→ **PROBLEM DETAILS**
Each line below is to be written out in full, exactly as shown.

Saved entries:

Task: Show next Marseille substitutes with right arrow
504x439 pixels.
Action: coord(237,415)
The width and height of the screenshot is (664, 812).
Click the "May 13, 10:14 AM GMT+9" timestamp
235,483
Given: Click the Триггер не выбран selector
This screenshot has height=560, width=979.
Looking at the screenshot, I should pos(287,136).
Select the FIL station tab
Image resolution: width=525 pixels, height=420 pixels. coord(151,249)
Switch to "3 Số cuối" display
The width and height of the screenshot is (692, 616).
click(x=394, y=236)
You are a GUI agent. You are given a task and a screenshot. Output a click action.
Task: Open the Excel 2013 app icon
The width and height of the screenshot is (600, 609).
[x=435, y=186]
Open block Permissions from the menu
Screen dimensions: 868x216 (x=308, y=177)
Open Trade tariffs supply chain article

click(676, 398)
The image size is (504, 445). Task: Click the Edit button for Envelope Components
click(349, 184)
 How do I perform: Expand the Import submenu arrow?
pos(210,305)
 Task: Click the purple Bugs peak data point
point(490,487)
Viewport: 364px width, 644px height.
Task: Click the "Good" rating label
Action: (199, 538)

→ **EXERCISE ANSWER**
Task: Show next Marseille substitutes with right arrow
504x439 pixels.
Action: coord(237,415)
The width and height of the screenshot is (664, 812).
Click the "May 13, 10:14 AM GMT+9" timestamp
235,483
Given: Click the Триггер не выбран selector
This screenshot has height=560, width=979.
Looking at the screenshot, I should pos(287,136).
Select the FIL station tab
Image resolution: width=525 pixels, height=420 pixels. coord(151,249)
Switch to "3 Số cuối" display
The width and height of the screenshot is (692, 616).
click(x=394, y=236)
You are a GUI agent. You are given a task and a screenshot. Output a click action.
Task: Open the Excel 2013 app icon
The width and height of the screenshot is (600, 609).
[x=435, y=186]
Open block Permissions from the menu
Screen dimensions: 868x216 (x=308, y=177)
Open Trade tariffs supply chain article

click(676, 398)
The image size is (504, 445). Task: Click the Edit button for Envelope Components
click(349, 184)
 How do I perform: Expand the Import submenu arrow?
pos(210,305)
 Task: Click the purple Bugs peak data point
point(490,487)
Viewport: 364px width, 644px height.
Task: Click the "Good" rating label
Action: (199, 538)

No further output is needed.